─── Information shown ───

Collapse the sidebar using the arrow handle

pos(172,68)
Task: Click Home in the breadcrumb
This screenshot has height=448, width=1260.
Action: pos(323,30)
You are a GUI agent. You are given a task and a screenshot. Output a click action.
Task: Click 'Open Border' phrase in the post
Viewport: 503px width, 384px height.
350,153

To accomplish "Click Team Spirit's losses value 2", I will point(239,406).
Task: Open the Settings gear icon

───

The answer must be exactly the lines from the one containing "This screenshot has height=448, width=1260." through the final line of the data, both ends included, and nothing else.

This screenshot has height=448, width=1260.
Action: pos(323,30)
You are a GUI agent. You are given a task and a screenshot. Output a click action.
Task: Click 'Open Border' phrase in the post
Viewport: 503px width, 384px height.
350,153

To accomplish "Click Team Spirit's losses value 2", I will point(239,406).
Task: Open the Settings gear icon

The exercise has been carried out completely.